# Общий раздел > Новости, факты и мнения > Интересно знать >  Кто придумал ноты???

## Sanych

*[Скрытая ссылка. Необходима регистрация. ]*

Долгое время музыку не записывали. Ее пели или играли по памяти. Она переходила от одного исполнителя к другому и со временем искажалась. Надо было найти способ записывать музыку для того, чтобы она исполнялась именно такой, какой была сочинена автором. Так и возник способ записывать музыку при помощи нот.

Система нотной грамоты, принятая сегодня в западном мире, создавалась в течение веков — с конца IX века до начала 1700х годов. Возникла она в соборах и монастырях Римской католической церкви.

Многие церковные службы пелись, но пели их по памяти. К концу IX века над словами молитвенника стали писать точки и черточки, а также рисовать маленькие завитушки. Эти значки еще не были нотами, они лишь показывали направление движения мелодии и были еще очень неточными.
К 900 году н.э. придумали более удобный способ. Знаки стали писать на определенном расстоянии выше или ниже горизонтальной красной черты, которая означала по высоте звука ноту «фа». Такая запись показывала, где нужно петь высоко, а где — низко.

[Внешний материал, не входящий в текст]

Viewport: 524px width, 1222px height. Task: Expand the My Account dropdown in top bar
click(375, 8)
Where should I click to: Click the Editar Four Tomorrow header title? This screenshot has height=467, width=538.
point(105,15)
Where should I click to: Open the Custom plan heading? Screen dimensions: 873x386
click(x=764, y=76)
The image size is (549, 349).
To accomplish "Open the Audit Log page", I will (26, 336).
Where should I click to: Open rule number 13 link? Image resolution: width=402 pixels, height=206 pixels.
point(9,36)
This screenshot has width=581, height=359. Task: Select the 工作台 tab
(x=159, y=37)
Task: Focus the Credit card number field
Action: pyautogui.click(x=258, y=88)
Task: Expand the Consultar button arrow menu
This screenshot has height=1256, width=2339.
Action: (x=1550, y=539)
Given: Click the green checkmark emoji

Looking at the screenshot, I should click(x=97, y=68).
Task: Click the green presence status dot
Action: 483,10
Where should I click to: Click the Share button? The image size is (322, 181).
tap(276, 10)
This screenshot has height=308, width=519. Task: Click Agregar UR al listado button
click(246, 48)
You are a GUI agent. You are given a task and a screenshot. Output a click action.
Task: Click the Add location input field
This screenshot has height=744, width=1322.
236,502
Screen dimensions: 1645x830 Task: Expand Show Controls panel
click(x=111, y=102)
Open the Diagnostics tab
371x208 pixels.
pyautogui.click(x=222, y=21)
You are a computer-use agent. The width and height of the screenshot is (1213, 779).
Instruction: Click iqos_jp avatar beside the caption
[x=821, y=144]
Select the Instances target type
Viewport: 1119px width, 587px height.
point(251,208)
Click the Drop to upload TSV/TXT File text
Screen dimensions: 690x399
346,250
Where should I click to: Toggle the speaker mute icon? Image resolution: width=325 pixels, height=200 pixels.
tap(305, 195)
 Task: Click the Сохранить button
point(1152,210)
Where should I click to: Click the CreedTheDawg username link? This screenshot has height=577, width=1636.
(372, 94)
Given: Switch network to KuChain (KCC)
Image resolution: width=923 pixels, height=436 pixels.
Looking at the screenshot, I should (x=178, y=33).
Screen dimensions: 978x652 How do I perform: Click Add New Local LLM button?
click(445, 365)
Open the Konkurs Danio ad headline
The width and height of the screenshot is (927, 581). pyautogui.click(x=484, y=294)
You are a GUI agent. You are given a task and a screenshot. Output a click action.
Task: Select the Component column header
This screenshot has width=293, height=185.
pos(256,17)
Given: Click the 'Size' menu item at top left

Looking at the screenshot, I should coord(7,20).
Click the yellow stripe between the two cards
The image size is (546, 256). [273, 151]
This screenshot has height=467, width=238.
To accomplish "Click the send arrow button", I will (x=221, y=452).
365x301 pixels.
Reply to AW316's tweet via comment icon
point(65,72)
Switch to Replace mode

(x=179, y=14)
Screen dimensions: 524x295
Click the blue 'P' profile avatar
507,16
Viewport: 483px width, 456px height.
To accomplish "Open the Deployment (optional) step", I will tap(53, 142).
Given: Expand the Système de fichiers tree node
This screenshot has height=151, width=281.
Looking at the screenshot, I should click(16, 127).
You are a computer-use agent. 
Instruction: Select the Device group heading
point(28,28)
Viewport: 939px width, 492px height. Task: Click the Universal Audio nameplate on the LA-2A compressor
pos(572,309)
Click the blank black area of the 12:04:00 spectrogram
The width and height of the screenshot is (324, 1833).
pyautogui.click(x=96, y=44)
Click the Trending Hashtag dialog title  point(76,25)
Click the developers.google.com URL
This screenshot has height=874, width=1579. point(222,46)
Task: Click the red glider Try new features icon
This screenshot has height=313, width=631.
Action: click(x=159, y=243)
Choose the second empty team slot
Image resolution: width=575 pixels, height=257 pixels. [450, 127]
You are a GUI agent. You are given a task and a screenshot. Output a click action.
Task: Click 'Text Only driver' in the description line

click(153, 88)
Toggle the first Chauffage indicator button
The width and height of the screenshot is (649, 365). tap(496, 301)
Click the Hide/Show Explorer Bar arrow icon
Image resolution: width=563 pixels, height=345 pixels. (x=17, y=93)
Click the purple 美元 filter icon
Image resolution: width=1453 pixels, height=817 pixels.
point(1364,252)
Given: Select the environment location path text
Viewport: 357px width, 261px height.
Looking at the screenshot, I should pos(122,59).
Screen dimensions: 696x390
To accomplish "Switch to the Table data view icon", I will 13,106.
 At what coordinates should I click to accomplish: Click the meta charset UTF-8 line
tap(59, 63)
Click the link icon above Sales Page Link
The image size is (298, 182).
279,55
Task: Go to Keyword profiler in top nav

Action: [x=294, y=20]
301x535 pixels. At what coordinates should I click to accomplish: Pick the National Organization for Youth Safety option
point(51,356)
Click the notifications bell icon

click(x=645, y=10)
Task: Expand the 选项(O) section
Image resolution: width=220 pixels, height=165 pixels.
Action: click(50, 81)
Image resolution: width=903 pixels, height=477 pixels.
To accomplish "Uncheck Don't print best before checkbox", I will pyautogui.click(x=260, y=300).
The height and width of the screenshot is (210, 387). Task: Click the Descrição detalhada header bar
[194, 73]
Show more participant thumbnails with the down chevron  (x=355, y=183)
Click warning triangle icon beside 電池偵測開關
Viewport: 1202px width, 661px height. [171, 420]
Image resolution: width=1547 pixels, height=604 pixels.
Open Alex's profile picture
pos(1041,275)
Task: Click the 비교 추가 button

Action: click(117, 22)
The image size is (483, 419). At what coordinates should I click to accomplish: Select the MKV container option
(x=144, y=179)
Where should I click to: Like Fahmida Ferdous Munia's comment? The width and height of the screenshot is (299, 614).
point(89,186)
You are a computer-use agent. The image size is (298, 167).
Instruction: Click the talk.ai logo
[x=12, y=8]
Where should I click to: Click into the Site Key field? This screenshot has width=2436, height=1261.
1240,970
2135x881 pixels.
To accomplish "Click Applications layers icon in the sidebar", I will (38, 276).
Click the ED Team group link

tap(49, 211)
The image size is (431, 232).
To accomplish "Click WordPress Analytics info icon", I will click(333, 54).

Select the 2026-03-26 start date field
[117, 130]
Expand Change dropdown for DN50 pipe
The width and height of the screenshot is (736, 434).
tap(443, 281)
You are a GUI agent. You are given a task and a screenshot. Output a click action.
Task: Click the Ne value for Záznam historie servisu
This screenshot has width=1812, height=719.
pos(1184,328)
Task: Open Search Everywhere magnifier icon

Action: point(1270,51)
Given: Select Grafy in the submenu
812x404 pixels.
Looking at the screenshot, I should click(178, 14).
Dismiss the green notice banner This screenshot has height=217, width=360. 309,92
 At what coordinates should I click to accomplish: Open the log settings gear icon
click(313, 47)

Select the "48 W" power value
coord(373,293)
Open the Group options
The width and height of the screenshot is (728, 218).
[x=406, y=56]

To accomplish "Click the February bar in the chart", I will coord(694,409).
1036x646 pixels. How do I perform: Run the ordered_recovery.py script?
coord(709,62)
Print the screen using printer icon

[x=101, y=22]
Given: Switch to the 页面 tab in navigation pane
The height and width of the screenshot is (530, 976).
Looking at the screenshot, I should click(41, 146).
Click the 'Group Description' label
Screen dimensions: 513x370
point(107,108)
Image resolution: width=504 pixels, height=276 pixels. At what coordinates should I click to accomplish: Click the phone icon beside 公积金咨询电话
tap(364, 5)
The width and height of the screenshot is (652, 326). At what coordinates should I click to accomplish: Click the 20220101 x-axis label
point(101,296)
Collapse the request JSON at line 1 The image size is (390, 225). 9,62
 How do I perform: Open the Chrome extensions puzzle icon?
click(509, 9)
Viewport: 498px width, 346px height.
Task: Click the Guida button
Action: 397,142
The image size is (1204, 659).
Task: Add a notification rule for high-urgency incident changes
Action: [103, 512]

*Знакомые каждому* названия нотной гаммы — от «до» до «си» — были в XI веке введены в обиход монахом-бенедиктинцем _Гвидо Д`Ареццо_ и обозначали первые слоги слов молитвы к Иоанну Крестителю. В ней содержалась просьба о сохранении силы голоса: «Дай нам чистые уста, св. Иоанн, чтобы мы могли всей силой своего голоса свидетельствовать о чудесах твоих деяний»:
*UT* queant laxis
*RE*sonare fibris
*MI*ra gestorum
*FA*muli tuorum
*SOL*ve polluti
*LA*bii reatum
*Sa*ncte Ioannes.

Первая нота «ут» изменила свое название на более благозвучное «до» в XVII веке, последняя же, «си», хоть и не вполне согласуется с первым слогом имени святого, но так удобнее петь.

----------